-- DATASET RECORDS --
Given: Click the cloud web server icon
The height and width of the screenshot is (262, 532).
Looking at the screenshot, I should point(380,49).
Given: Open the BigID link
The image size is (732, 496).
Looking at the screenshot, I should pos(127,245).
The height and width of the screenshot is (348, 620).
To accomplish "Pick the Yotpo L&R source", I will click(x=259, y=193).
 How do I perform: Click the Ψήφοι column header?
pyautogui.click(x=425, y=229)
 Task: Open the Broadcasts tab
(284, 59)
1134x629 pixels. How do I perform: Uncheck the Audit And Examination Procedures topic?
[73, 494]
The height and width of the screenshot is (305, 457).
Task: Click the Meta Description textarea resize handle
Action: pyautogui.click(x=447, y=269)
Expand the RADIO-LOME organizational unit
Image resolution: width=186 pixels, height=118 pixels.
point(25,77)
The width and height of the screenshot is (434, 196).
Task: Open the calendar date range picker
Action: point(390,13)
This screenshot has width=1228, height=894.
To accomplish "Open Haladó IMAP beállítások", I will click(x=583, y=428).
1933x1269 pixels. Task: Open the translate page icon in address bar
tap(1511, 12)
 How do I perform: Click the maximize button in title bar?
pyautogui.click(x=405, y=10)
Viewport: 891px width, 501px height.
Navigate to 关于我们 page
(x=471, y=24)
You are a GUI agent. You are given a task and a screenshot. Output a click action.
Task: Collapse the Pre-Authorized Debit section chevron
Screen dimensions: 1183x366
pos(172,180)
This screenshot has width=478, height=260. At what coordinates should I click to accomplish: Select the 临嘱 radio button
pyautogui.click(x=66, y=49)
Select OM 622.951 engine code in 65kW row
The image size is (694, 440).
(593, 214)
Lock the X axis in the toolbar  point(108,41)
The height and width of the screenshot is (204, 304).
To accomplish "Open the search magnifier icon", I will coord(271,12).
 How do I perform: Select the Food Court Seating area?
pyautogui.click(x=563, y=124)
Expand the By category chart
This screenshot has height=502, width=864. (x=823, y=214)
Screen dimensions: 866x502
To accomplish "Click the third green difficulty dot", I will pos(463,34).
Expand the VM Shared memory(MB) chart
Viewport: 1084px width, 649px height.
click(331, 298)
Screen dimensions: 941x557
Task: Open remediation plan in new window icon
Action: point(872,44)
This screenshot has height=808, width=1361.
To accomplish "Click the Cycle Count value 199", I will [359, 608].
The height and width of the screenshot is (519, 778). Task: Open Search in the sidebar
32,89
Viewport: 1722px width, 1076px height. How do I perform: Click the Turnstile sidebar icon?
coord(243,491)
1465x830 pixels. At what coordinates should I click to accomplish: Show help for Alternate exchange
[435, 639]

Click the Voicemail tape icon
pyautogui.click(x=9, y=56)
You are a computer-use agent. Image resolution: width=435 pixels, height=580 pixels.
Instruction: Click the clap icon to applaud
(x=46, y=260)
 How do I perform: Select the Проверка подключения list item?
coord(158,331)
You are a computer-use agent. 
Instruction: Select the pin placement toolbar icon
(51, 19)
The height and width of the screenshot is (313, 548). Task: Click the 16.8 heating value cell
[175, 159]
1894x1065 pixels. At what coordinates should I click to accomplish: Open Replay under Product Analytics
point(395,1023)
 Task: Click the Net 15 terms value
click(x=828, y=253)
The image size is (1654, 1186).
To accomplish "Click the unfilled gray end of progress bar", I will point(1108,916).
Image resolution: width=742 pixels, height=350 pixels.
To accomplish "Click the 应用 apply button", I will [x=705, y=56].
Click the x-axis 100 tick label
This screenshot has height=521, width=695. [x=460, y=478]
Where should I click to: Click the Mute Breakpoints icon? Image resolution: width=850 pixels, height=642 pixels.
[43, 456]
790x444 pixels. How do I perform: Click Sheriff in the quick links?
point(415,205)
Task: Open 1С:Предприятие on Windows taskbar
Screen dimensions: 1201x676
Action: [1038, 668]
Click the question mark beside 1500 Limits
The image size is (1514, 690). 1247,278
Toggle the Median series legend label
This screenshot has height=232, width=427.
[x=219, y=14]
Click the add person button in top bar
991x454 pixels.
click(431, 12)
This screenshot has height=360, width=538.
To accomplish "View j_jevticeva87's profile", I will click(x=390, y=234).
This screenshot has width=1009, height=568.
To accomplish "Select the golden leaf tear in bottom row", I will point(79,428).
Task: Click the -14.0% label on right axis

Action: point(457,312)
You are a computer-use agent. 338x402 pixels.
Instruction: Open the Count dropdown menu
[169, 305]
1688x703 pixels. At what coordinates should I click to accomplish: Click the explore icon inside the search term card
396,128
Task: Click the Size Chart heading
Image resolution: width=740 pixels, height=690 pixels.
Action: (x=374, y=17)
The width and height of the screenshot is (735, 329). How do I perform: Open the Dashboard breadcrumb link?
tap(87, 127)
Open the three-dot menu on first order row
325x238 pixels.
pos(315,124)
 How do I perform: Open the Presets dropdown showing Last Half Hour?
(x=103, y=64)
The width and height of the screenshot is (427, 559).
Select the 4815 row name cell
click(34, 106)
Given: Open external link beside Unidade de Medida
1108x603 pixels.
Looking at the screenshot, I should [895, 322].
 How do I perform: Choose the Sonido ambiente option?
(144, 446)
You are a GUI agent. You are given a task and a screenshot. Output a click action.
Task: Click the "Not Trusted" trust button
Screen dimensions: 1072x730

-- CHALLENGE --
Can you copy all of the material above line for line, with no changes?

-- SOLUTION --
Given: Click the cloud web server icon
The height and width of the screenshot is (262, 532).
Looking at the screenshot, I should point(380,49).
Given: Open the BigID link
The image size is (732, 496).
Looking at the screenshot, I should pos(127,245).
The height and width of the screenshot is (348, 620).
To accomplish "Pick the Yotpo L&R source", I will click(x=259, y=193).
 How do I perform: Click the Ψήφοι column header?
pyautogui.click(x=425, y=229)
 Task: Open the Broadcasts tab
(284, 59)
1134x629 pixels. How do I perform: Uncheck the Audit And Examination Procedures topic?
[73, 494]
The height and width of the screenshot is (305, 457).
Task: Click the Meta Description textarea resize handle
Action: pyautogui.click(x=447, y=269)
Expand the RADIO-LOME organizational unit
Image resolution: width=186 pixels, height=118 pixels.
point(25,77)
The width and height of the screenshot is (434, 196).
Task: Open the calendar date range picker
Action: point(390,13)
This screenshot has width=1228, height=894.
To accomplish "Open Haladó IMAP beállítások", I will click(x=583, y=428).
1933x1269 pixels. Task: Open the translate page icon in address bar
tap(1511, 12)
 How do I perform: Click the maximize button in title bar?
pyautogui.click(x=405, y=10)
Viewport: 891px width, 501px height.
Navigate to 关于我们 page
(x=471, y=24)
You are a GUI agent. You are given a task and a screenshot. Output a click action.
Task: Collapse the Pre-Authorized Debit section chevron
Screen dimensions: 1183x366
pos(172,180)
This screenshot has width=478, height=260. At what coordinates should I click to accomplish: Select the 临嘱 radio button
pyautogui.click(x=66, y=49)
Select OM 622.951 engine code in 65kW row
The image size is (694, 440).
(593, 214)
Lock the X axis in the toolbar  point(108,41)
The height and width of the screenshot is (204, 304).
To accomplish "Open the search magnifier icon", I will coord(271,12).
 How do I perform: Select the Food Court Seating area?
pyautogui.click(x=563, y=124)
Expand the By category chart
This screenshot has height=502, width=864. (x=823, y=214)
Screen dimensions: 866x502
To accomplish "Click the third green difficulty dot", I will pos(463,34).
Expand the VM Shared memory(MB) chart
Viewport: 1084px width, 649px height.
click(331, 298)
Screen dimensions: 941x557
Task: Open remediation plan in new window icon
Action: point(872,44)
This screenshot has height=808, width=1361.
To accomplish "Click the Cycle Count value 199", I will [359, 608].
The height and width of the screenshot is (519, 778). Task: Open Search in the sidebar
32,89
Viewport: 1722px width, 1076px height. How do I perform: Click the Turnstile sidebar icon?
coord(243,491)
1465x830 pixels. At what coordinates should I click to accomplish: Show help for Alternate exchange
[435, 639]

Click the Voicemail tape icon
pyautogui.click(x=9, y=56)
You are a computer-use agent. Image resolution: width=435 pixels, height=580 pixels.
Instruction: Click the clap icon to applaud
(x=46, y=260)
 How do I perform: Select the Проверка подключения list item?
coord(158,331)
You are a computer-use agent. 
Instruction: Select the pin placement toolbar icon
(51, 19)
The height and width of the screenshot is (313, 548). Task: Click the 16.8 heating value cell
[175, 159]
1894x1065 pixels. At what coordinates should I click to accomplish: Open Replay under Product Analytics
point(395,1023)
 Task: Click the Net 15 terms value
click(x=828, y=253)
The image size is (1654, 1186).
To accomplish "Click the unfilled gray end of progress bar", I will point(1108,916).
Image resolution: width=742 pixels, height=350 pixels.
To accomplish "Click the 应用 apply button", I will [x=705, y=56].
Click the x-axis 100 tick label
This screenshot has height=521, width=695. [x=460, y=478]
Where should I click to: Click the Mute Breakpoints icon? Image resolution: width=850 pixels, height=642 pixels.
[43, 456]
790x444 pixels. How do I perform: Click Sheriff in the quick links?
point(415,205)
Task: Open 1С:Предприятие on Windows taskbar
Screen dimensions: 1201x676
Action: [1038, 668]
Click the question mark beside 1500 Limits
The image size is (1514, 690). 1247,278
Toggle the Median series legend label
This screenshot has height=232, width=427.
[x=219, y=14]
Click the add person button in top bar
991x454 pixels.
click(431, 12)
This screenshot has height=360, width=538.
To accomplish "View j_jevticeva87's profile", I will click(x=390, y=234).
This screenshot has width=1009, height=568.
To accomplish "Select the golden leaf tear in bottom row", I will point(79,428).
Task: Click the -14.0% label on right axis

Action: point(457,312)
You are a computer-use agent. 338x402 pixels.
Instruction: Open the Count dropdown menu
[169, 305]
1688x703 pixels. At what coordinates should I click to accomplish: Click the explore icon inside the search term card
396,128
Task: Click the Size Chart heading
Image resolution: width=740 pixels, height=690 pixels.
Action: (x=374, y=17)
The width and height of the screenshot is (735, 329). How do I perform: Open the Dashboard breadcrumb link?
tap(87, 127)
Open the three-dot menu on first order row
325x238 pixels.
pos(315,124)
 How do I perform: Open the Presets dropdown showing Last Half Hour?
(x=103, y=64)
The width and height of the screenshot is (427, 559).
Select the 4815 row name cell
click(34, 106)
Given: Open external link beside Unidade de Medida
1108x603 pixels.
Looking at the screenshot, I should [895, 322].
 How do I perform: Choose the Sonido ambiente option?
(144, 446)
You are a GUI agent. You are given a task and a screenshot. Output a click action.
Task: Click the "Not Trusted" trust button
Screen dimensions: 1072x730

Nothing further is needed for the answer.